### Request
Rewrite the items below, swapping every "pixels" for "px" and leaving everything else unchanged. Leave the pictures out of your answer.

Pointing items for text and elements
_ _ _ _ _ _ _

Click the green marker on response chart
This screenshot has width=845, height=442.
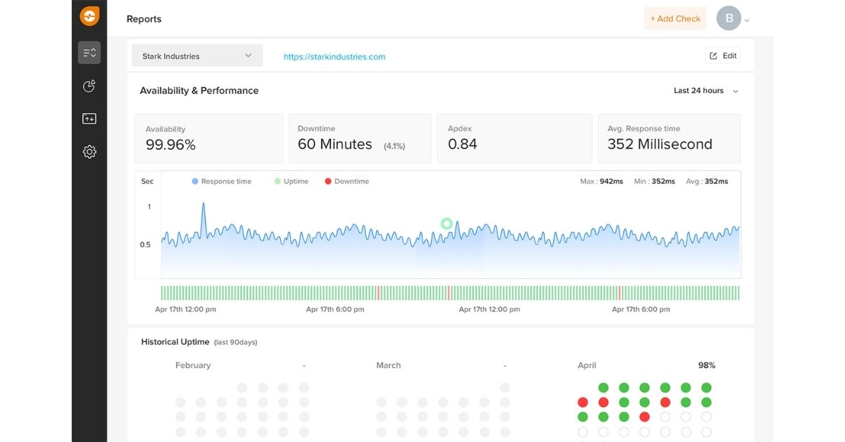point(446,224)
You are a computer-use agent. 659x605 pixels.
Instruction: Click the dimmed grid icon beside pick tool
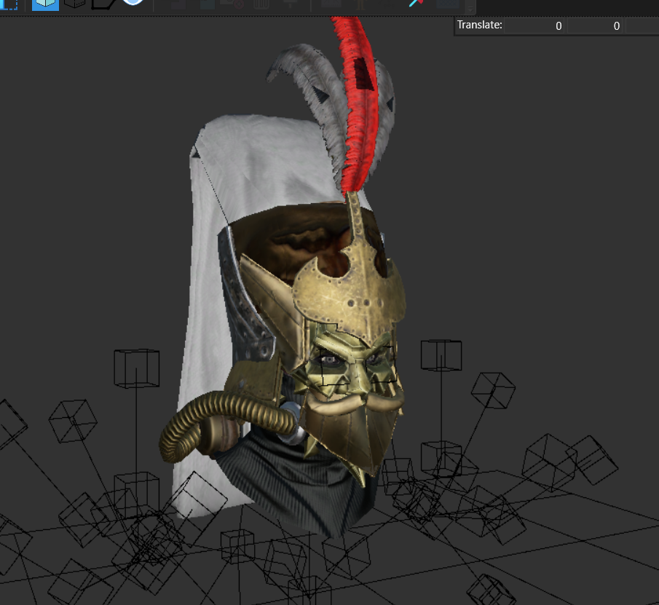click(448, 4)
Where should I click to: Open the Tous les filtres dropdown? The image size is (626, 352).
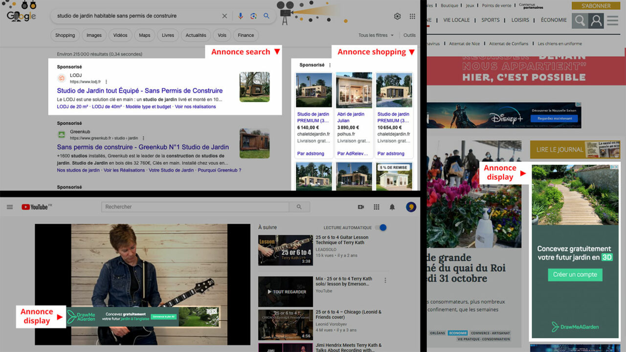pos(377,35)
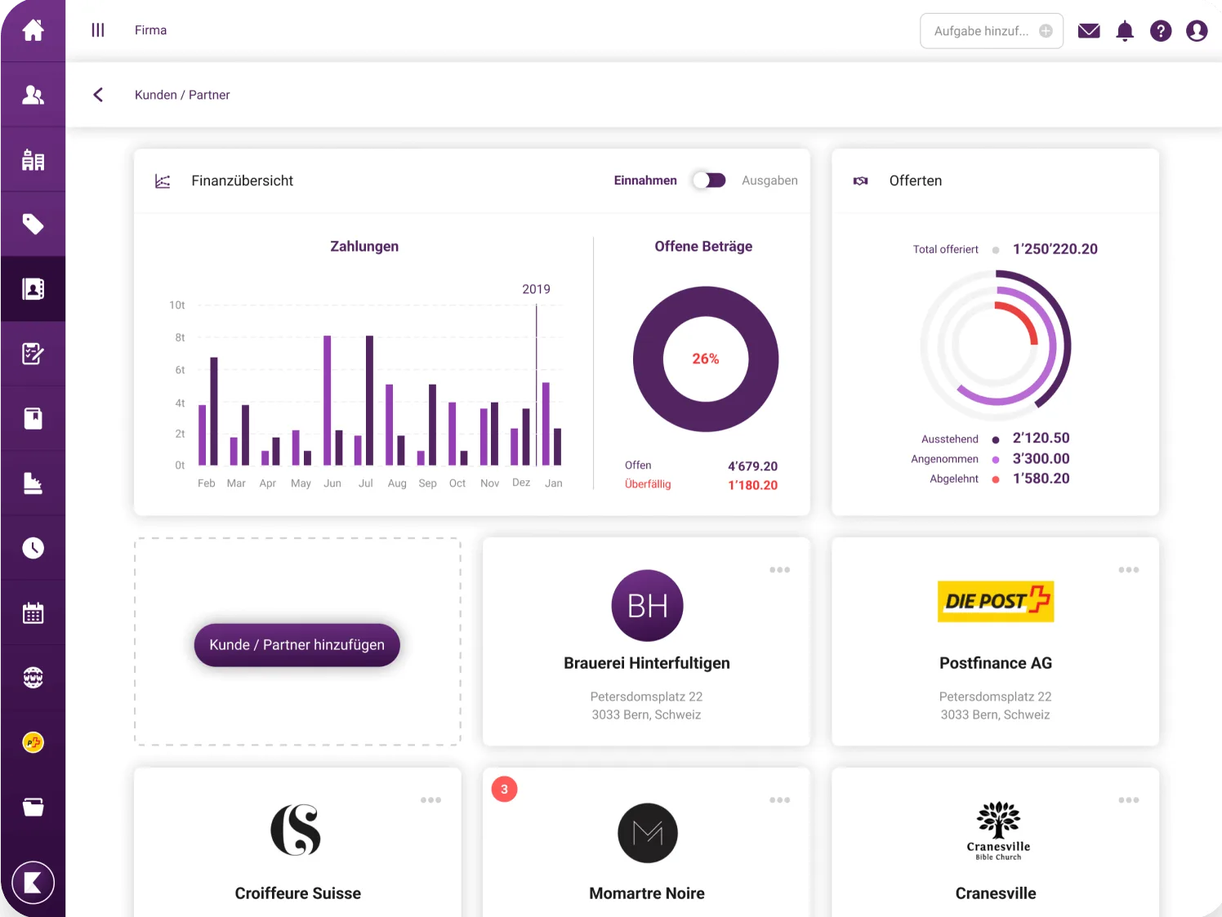Open the three-bar menu icon beside Firma
The width and height of the screenshot is (1222, 917).
click(x=98, y=30)
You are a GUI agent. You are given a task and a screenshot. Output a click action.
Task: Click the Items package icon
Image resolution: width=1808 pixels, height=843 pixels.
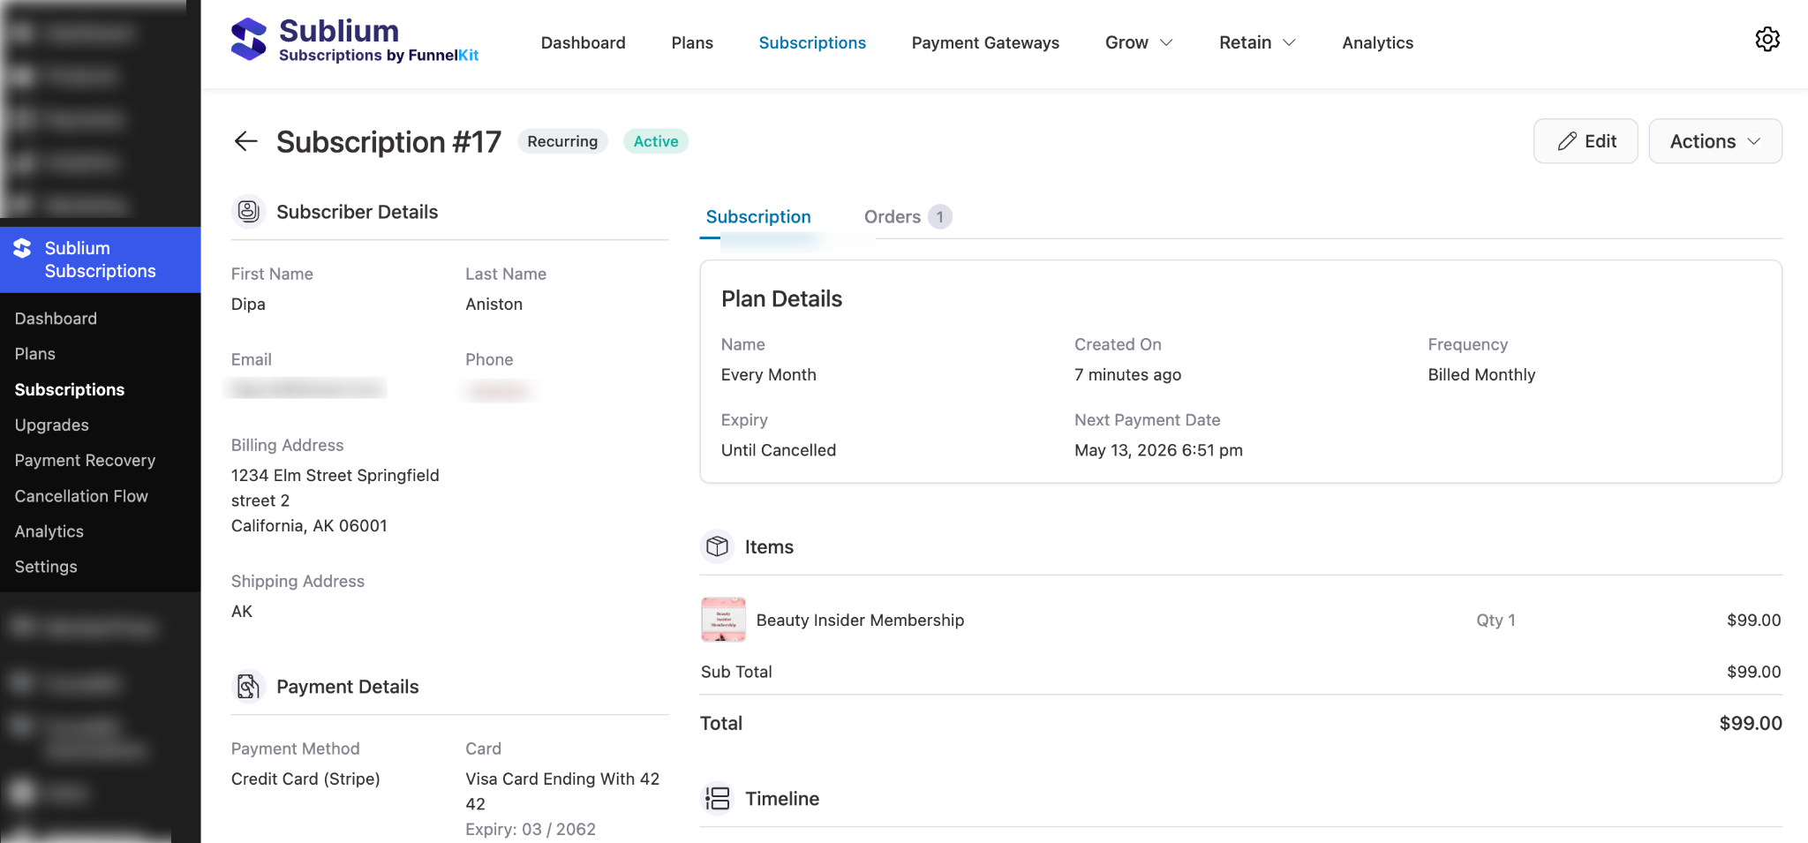pos(717,546)
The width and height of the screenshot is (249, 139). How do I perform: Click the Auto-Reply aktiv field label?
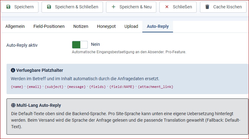(x=22, y=45)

_ _ _ _ _ _ _

### Task output
Click the green marker on response chart
This screenshot has width=845, height=442.
point(446,224)
You are a computer-use agent. 659x605 px.
Instruction: Click the dimmed grid icon beside pick tool
click(448, 4)
Where should I click to: Open the Tous les filtres dropdown? The image size is (626, 352).
pos(377,35)
Open the three-bar menu icon beside Firma
The width and height of the screenshot is (1222, 917).
click(x=98, y=30)
You are a GUI agent. You are given a task and a screenshot. Output a click action.
Task: Click the Items package icon
Image resolution: width=1808 px, height=843 px.
pos(717,546)
The width and height of the screenshot is (249, 139). How do I perform: Click the Auto-Reply aktiv field label?
(x=22, y=45)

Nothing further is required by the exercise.